Raeside (1997) categorised OR quantitative approaches to
Revenue Management across a spectrum of service industries.
- Mathematical programming - this approach is best for
static problems, it is not best suited to dynamic problems
where continual additional information becomes available
and the system requires updating. Linear programming is
probably limited to the application of allocating resources
to different classes. This could be aircraft seat classes,
hire car categories, or hotel room grades for example.
However, Raeside (1997) notes that in studies into optimisation
of airline booking systems, dynamic programming and network
models have been used (Rothstein 1974, Alstrup 1986, Glover
et al 1982). Williamson and Belobaba (1988) have made use
of greedy algorithms to allow virtual nesting of bookings
in which the value of each fare depends on the overall
ticket revenue.
- Marginal Revenue Approach - Helps the manager to decide
how many units of inventory to sell at discount rates and
how many to reserve for full price customers. The method
may help to solve the problem of decision making in respect
of overbooking. Pfeifer (1989), Brumelle et al (1990),
Bodily and Weatherford (1995) advocate the use a simple
decision rules to maximise profit in marginal revenue approaches.

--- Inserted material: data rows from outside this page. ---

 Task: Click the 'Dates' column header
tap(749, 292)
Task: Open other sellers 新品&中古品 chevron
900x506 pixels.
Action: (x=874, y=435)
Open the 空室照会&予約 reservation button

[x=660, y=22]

- Threshold curves - the construction of threshold curves
is based largely upon historical data, past experience
and observation. The curve should show how units of inventory
offered at discount prices are shut out as the date of
use gets closer. This is a relatively simple method, available
to even the smallest company. However, the method is reliant
upon accurate data, intelligent forecasting and continual
updating of the curve. Applying this method (Gu & Caneen
1998) a hotel will use its segmented demand forecast to
determine the optimal mix of guests for a given day. The
hotel (Sheel 1994) would allocate rooms in a preference
order, ranking from the highest rate segment to the lowest
rate segment. The hotel would then take this allocation
to determine threshold curves.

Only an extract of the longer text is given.